Texto fornecido ::
------

Para quem não o conhece, a sua primeira grande inserção no cenário artístico nacional ocorreu em 1984, ao participar da exposição “Como Vai Você, Geração 80?”, realizada nas dependências da Escola de Artes Visuais, no Parque Lage, no Rio de Janeiro, que foi um marco de renovação nas artes plásticas no Brasil.
Esta exposição, “Mundo Animal”, foi contemplada pelo Prêmio Funarte Conexão Circulação Artes Visuais, Edital 2016, e somente agora foi possível viabilizar a sua itinerância para as cidades de Belo Horizonte (MG) e Campo Grande (MS). O objetivo do MinC/Funarte é promover o intercâmbio de exposições e artistas de vários Estados da Federação, com a “finalidade de estimular a multiplicidade e a diversidade de linguagens e tendências da arte contemporânea brasileira”.

------

Itens de um conjunto de dados:
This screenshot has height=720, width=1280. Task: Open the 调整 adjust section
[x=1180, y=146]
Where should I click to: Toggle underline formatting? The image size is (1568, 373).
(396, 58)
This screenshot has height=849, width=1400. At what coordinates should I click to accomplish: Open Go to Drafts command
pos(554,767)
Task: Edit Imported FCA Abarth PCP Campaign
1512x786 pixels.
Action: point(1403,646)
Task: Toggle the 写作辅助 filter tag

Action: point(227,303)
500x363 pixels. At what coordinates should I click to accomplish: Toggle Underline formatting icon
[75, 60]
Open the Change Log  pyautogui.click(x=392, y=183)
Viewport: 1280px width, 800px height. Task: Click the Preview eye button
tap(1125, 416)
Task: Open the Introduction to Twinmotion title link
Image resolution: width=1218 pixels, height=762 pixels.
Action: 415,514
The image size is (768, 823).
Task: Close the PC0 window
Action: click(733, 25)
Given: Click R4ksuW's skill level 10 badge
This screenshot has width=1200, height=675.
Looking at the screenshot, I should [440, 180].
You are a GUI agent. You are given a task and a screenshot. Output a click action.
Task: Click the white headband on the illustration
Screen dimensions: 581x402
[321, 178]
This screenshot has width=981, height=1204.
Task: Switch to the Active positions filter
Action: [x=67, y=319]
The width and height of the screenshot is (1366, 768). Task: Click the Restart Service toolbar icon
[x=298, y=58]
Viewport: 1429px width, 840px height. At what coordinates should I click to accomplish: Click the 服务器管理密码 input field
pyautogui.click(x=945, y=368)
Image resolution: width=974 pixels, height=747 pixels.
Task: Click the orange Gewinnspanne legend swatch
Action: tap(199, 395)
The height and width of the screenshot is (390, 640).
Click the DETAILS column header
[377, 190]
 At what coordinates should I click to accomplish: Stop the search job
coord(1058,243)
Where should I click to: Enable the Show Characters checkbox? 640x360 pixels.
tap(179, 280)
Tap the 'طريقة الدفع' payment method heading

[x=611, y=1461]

------

O que se pede ::
**A)** Cite, no texto sobre a exposição “Mundo Animal”, o trecho que vai de "Para quem não" até "plásticas no Brasil.".
**B)** Reproduza sem alterações as linhas dos registros que vão do início deles até a linha que contém "[x=298, y=58]", incluindo essa linha.
O texto e os registros não têm relação entre si.

Soluções dos exercícios ::
**A)**
Para quem não o conhece, a sua primeira grande inserção no cenário artístico nacional ocorreu em 1984, ao participar da exposição “Como Vai Você, Geração 80?”, realizada nas dependências da Escola de Artes Visuais, no Parque Lage, no Rio de Janeiro, que foi um marco de renovação nas artes plásticas no Brasil.

**B)**
This screenshot has height=720, width=1280. Task: Open the 调整 adjust section
[x=1180, y=146]
Where should I click to: Toggle underline formatting? The image size is (1568, 373).
(396, 58)
This screenshot has height=849, width=1400. At what coordinates should I click to accomplish: Open Go to Drafts command
pos(554,767)
Task: Edit Imported FCA Abarth PCP Campaign
1512x786 pixels.
Action: point(1403,646)
Task: Toggle the 写作辅助 filter tag

Action: point(227,303)
500x363 pixels. At what coordinates should I click to accomplish: Toggle Underline formatting icon
[75, 60]
Open the Change Log  pyautogui.click(x=392, y=183)
Viewport: 1280px width, 800px height. Task: Click the Preview eye button
tap(1125, 416)
Task: Open the Introduction to Twinmotion title link
Image resolution: width=1218 pixels, height=762 pixels.
Action: 415,514
The image size is (768, 823).
Task: Close the PC0 window
Action: click(733, 25)
Given: Click R4ksuW's skill level 10 badge
This screenshot has width=1200, height=675.
Looking at the screenshot, I should [440, 180].
You are a GUI agent. You are given a task and a screenshot. Output a click action.
Task: Click the white headband on the illustration
Screen dimensions: 581x402
[321, 178]
This screenshot has width=981, height=1204.
Task: Switch to the Active positions filter
Action: [x=67, y=319]
The width and height of the screenshot is (1366, 768). Task: Click the Restart Service toolbar icon
[x=298, y=58]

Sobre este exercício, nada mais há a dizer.